Dernière émission (13 mars 2026)
Les affaires Quentin Deranque et Djamel Bendjaballah
Nous recevons le journaliste de Blast Thierry Vincent pour évoquer le traitement médiatique des premiers jours qui ont suivi la mort du militant nationaliste Quentin Deranque à Lyon. Nous avons en effet assisté à cette occasion à une véritable déferlante mettant en valeur les récits tronqués du collectif « féministe identitaire » Némésis venu attaquer la conférence de Rima Hassan à l’Institut d’Études Politiques de Lyon.
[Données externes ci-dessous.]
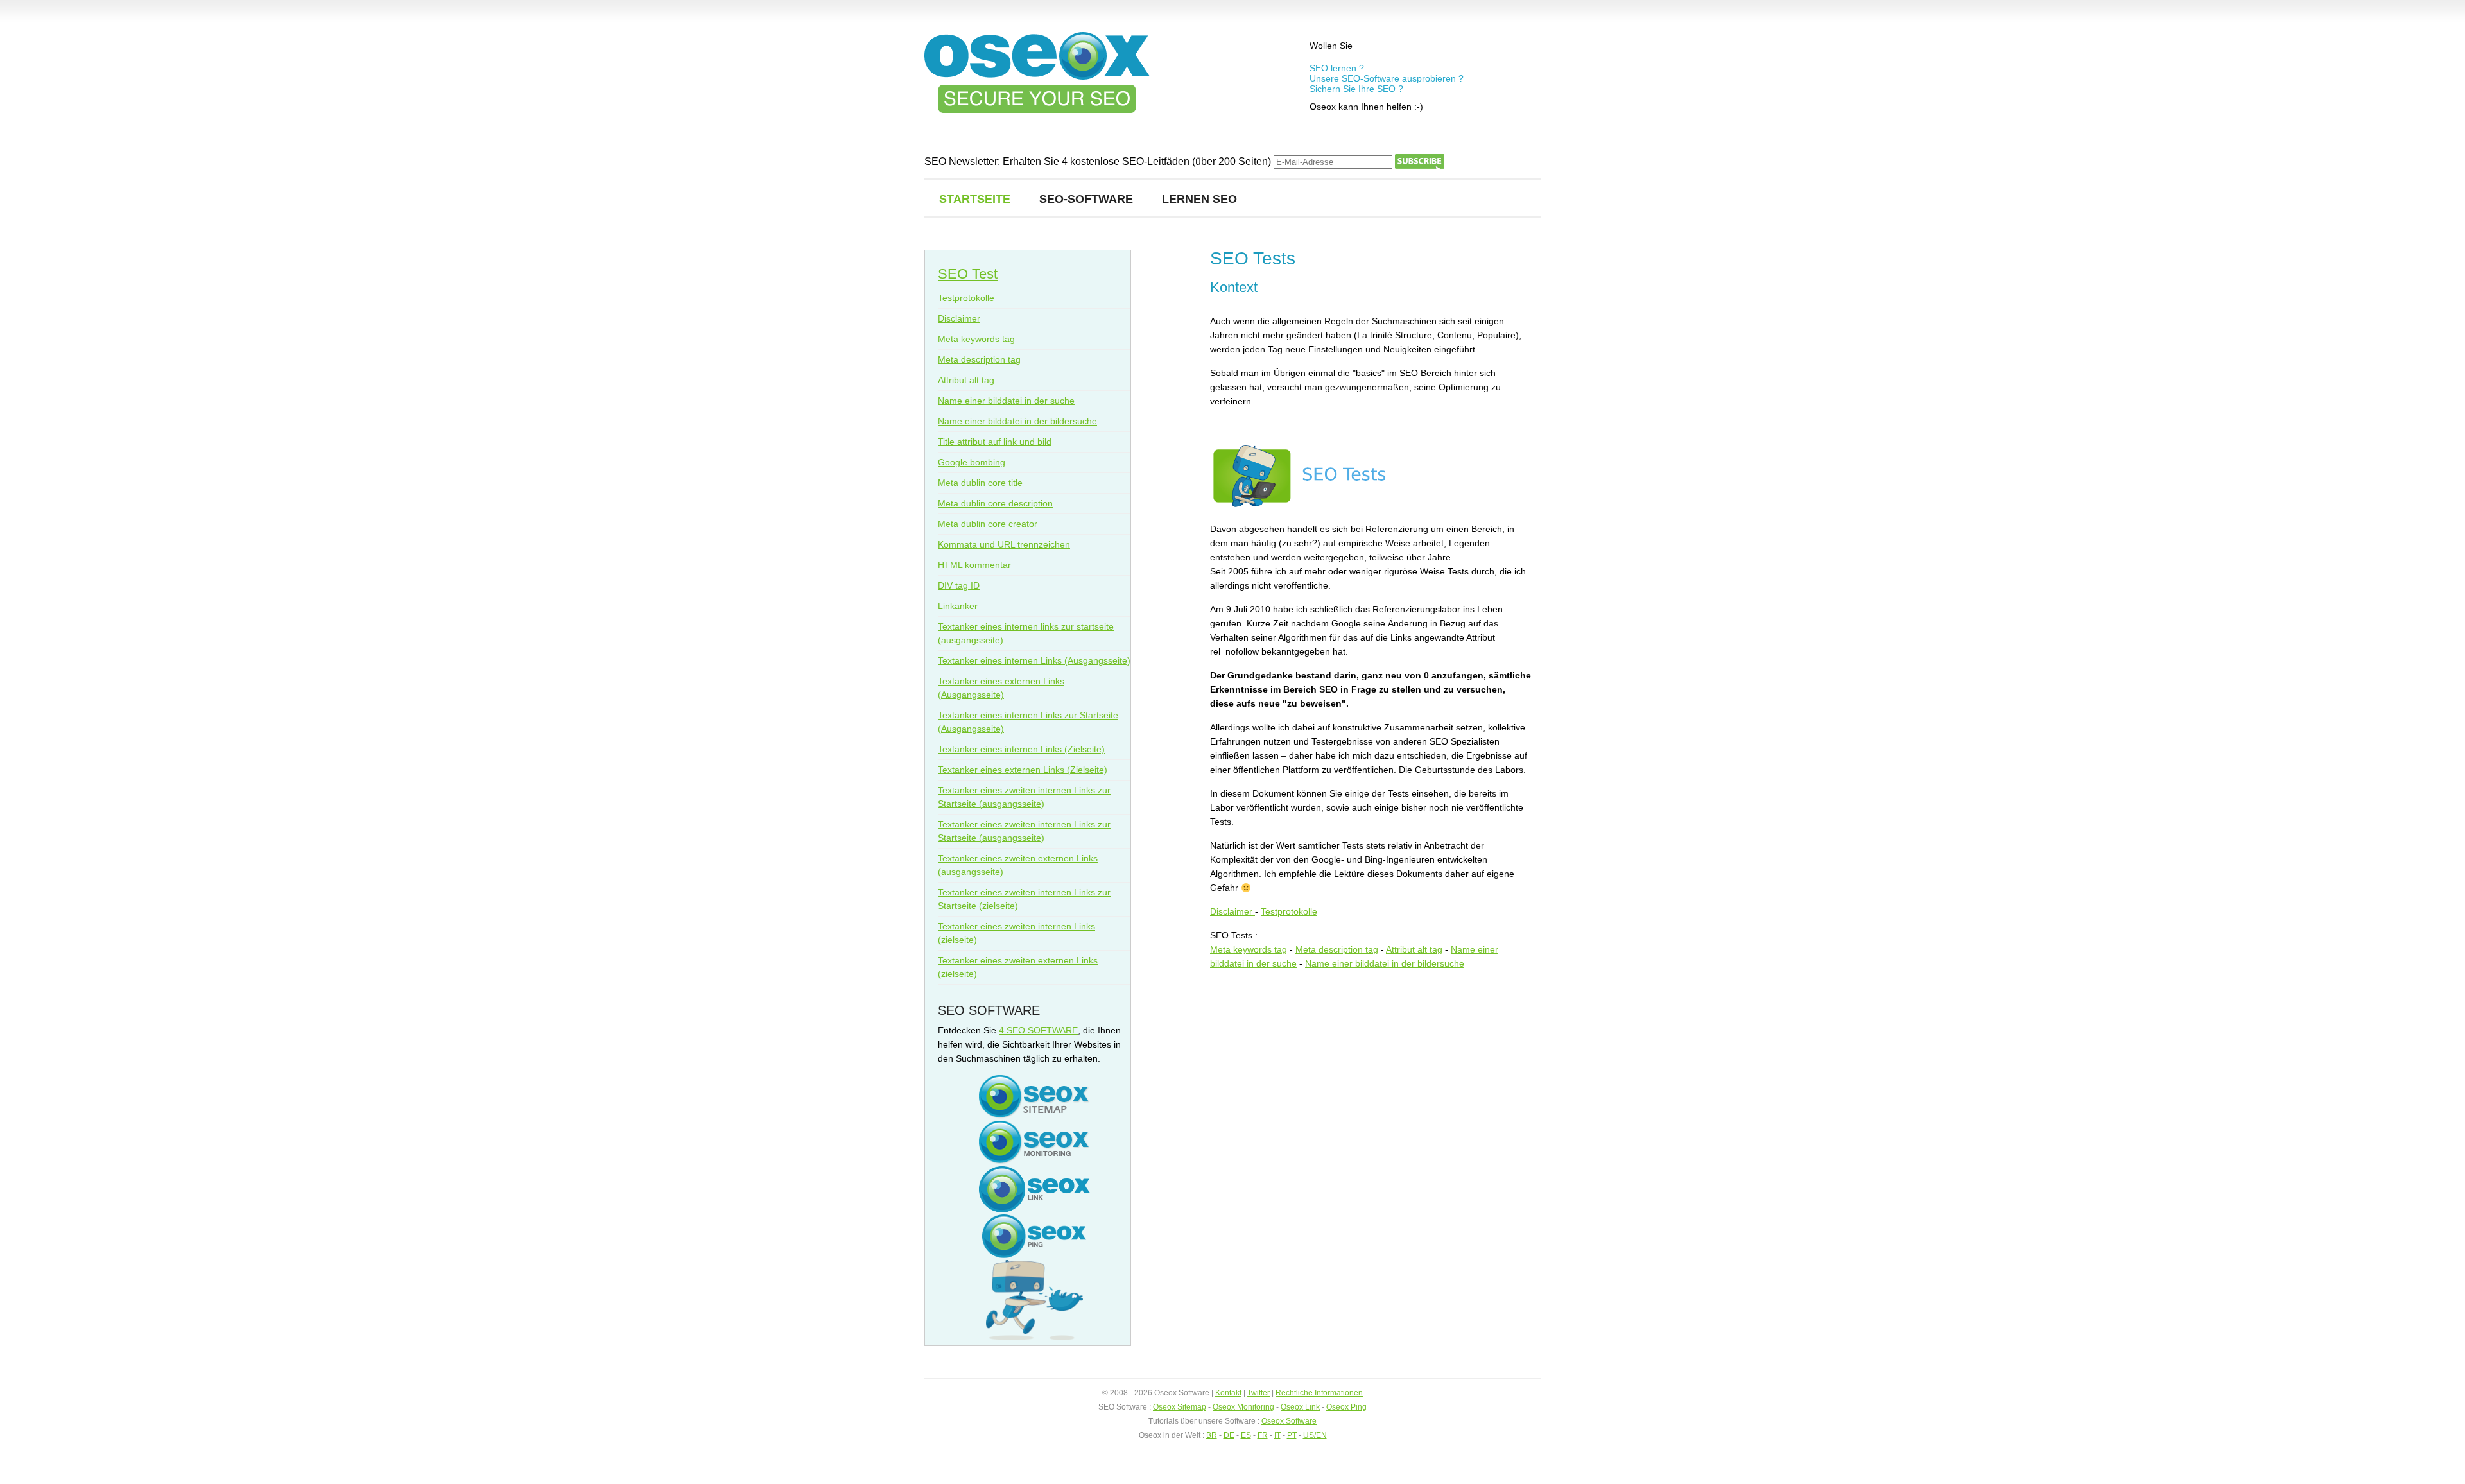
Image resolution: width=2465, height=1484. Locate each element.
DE (1229, 1435)
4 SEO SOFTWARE (1038, 1030)
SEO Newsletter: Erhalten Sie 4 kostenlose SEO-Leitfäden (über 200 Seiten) (1099, 161)
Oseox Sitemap (1179, 1406)
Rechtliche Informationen (1319, 1392)
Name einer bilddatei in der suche (1006, 400)
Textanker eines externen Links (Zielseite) (1022, 769)
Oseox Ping (1346, 1406)
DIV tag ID (959, 585)
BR (1211, 1435)
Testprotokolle (1289, 911)
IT (1277, 1435)
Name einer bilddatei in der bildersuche (1384, 963)
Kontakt (1228, 1392)
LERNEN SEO (1199, 199)
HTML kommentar (974, 565)
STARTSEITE (974, 199)
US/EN (1315, 1435)
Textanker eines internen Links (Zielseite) (1021, 749)
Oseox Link (1300, 1406)
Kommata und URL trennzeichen (1004, 544)
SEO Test (968, 274)
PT (1292, 1435)
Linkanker (958, 606)
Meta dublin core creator (987, 524)
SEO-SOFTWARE (1086, 199)
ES (1246, 1435)
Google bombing (971, 462)
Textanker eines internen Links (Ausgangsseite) (1034, 660)
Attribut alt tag (1414, 949)
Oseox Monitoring (1243, 1406)
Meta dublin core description (995, 503)
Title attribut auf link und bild (994, 441)
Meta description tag (1336, 949)
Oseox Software (1289, 1421)
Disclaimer (1232, 911)
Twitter (1258, 1392)
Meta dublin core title (980, 483)
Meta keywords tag (1248, 949)
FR (1263, 1435)
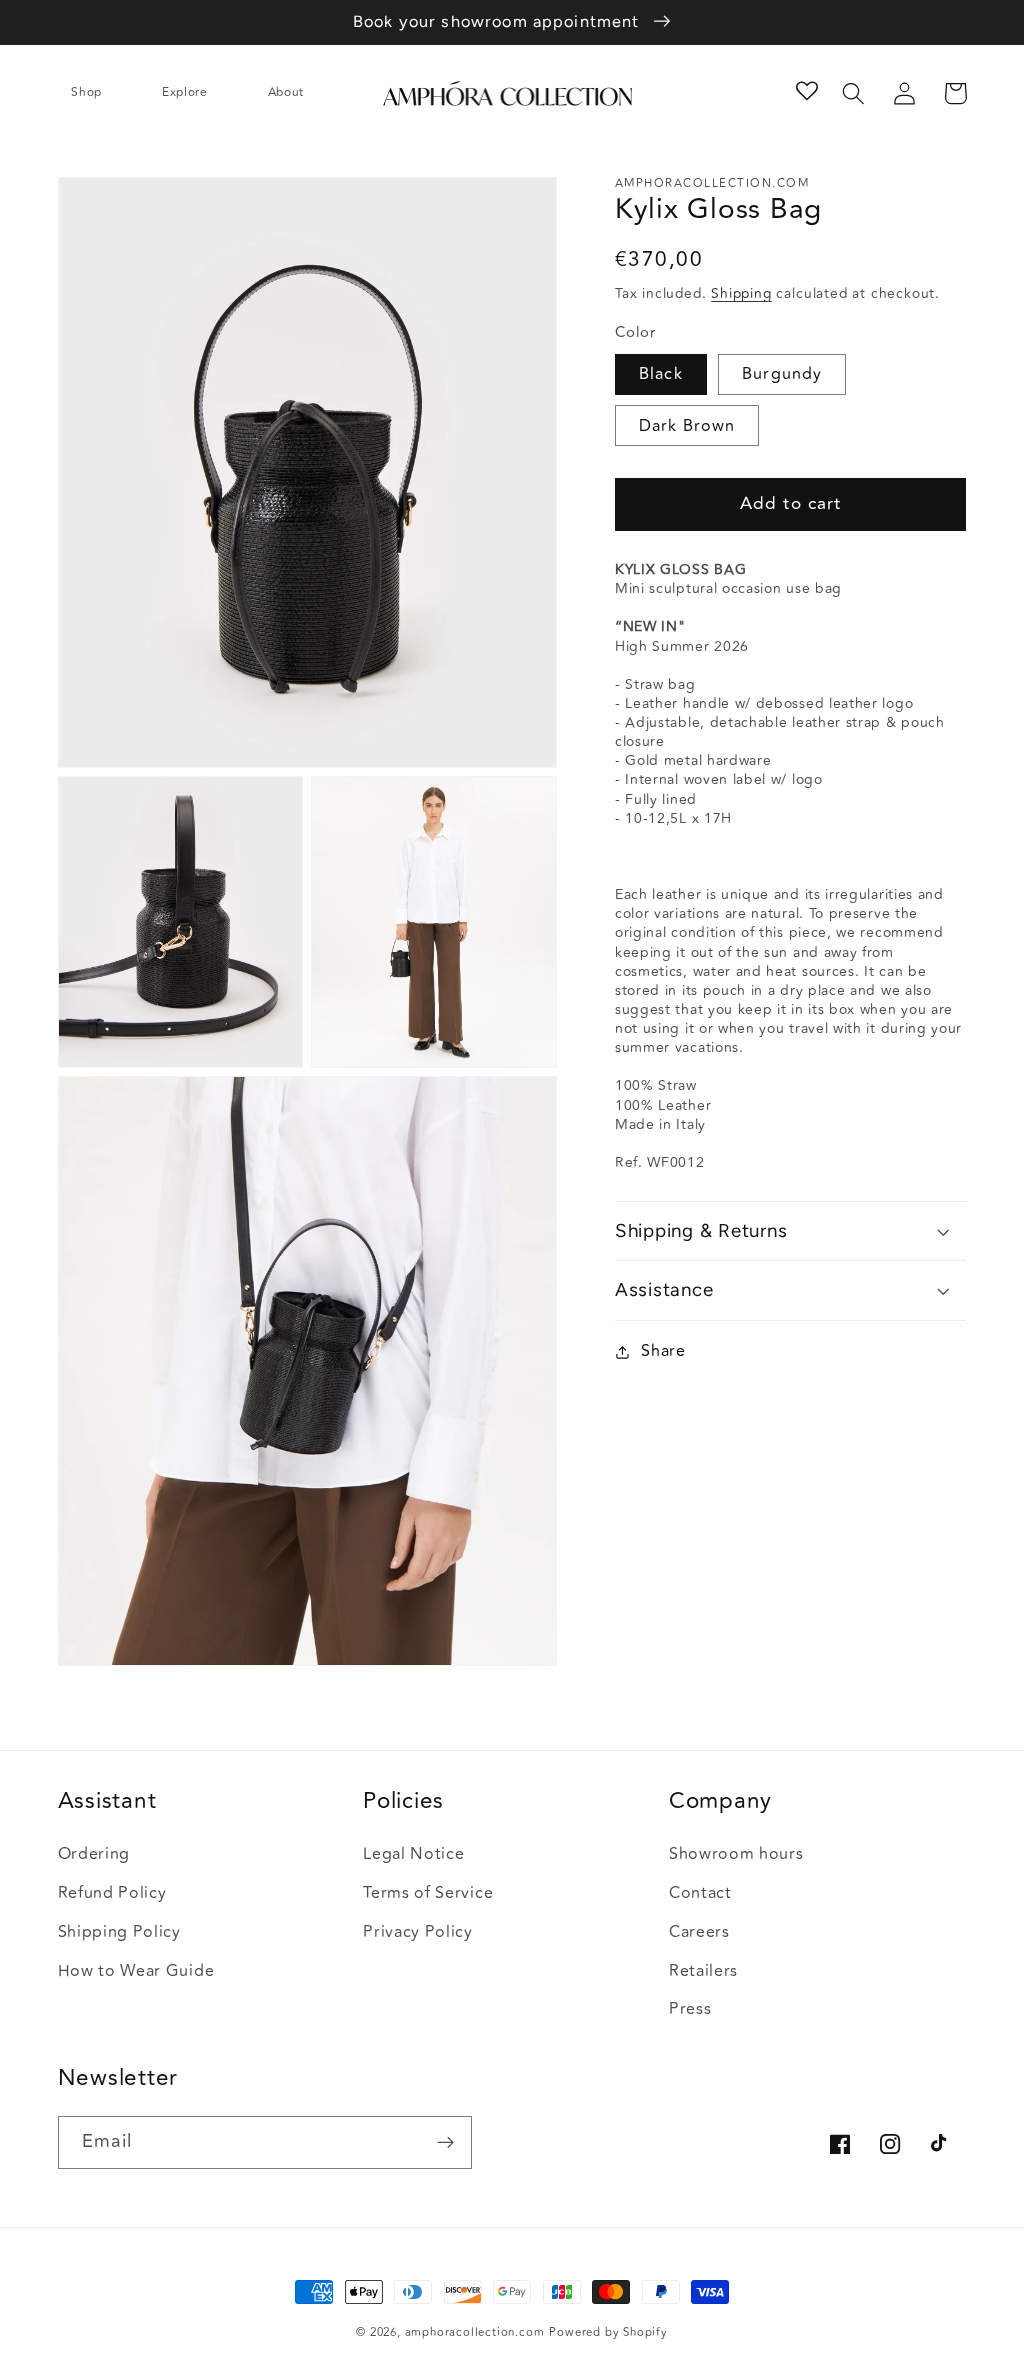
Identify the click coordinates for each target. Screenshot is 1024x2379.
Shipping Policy (119, 1932)
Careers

Nous avons ainsi vu sur la chaîne France Info TV un plateau composé de Marc Eynaud de Valeurs Actuelles et Radio Courtoisie, Florence Rouas intervenante régulière de CNews et Sylvain Boulouque le jour de la conférence de presse du procureur de Lyon. Le « service public de l’audiovisuel » s’était aussi distingué en 2025 par une assez négative évolution.
France Info TV n’avait par exemple rien trouvé de mieux que d’inviter le président d’un syndicat patronal de l’hôtellerie pour aborder le projet américain de transformation de Gaza en station touristique luxueuse. C’est ce même service public qui a suspendu un journaliste suite à un tweet de la députée Caroline Yadan, qui emploie la spécialiste des fake news Alix Bouilhaguet et qui a écarté les experts de Météo France tout en réalisant des reportages enthousiastes sur les températures anormalement chaudes du mois de novembre.
La « directrice de la communication » de France Télévisions Muriel Attal avait d’ailleurs publiquement affiché son amitié pour Caroline Yadan qui propose actuellement une loi à l’Assemblée Nationale visant à interdire toute critique de l’État d’Israël. Nous traitons également avec Thierry Vincent du meurtre de Djamel Bendjaballah à Cappelle‐la‐Grande perpétré par un membre de la « Brigade française patriote ».
La juge d’instruction Julie Audebert refuse pour l’instant de prendre en compte le caractère raciste du meurtre et d’enquêter sur cette « Brigade française patriote » qui compterait 700 membres. Elle déclare en même temps irrecevables les parties civiles d’associations antiracistes.
Ce deux poids deux mesures en matière de traitement médiatico‐judiciaire est selon nous notamment le fruit de l’inadaptation de la législation « antiraciste » française. Les lois du 1er juillet 1972 et du 13 juillet 1990 ne répriment effectivement que l’expression du racisme et surtout du négationnisme vis‐à‐vis de la Shoah.
Celle du 3 février 2003 aggrave « les peines punissant les infractions à caractère raciste » mais le rapport rédigé à son sujet par le député Pierre Lellouche affirme que « la violence antisémite est principalement le fait de jeunes d’origine maghrébine ». Les lois ne prévoient donc selon nous pas grand‐chose concernant les crimes racistes à moins qu’ils ne soient commis par des « jeunes d’origine maghrébine » antisémites.
Thierry Vincent participe enfin au hors‐série « Front commun contre l’extrême droite » paru en février derniers par le biais de plusieurs articles dont certains sont disponibles sur le site blast-info.fr.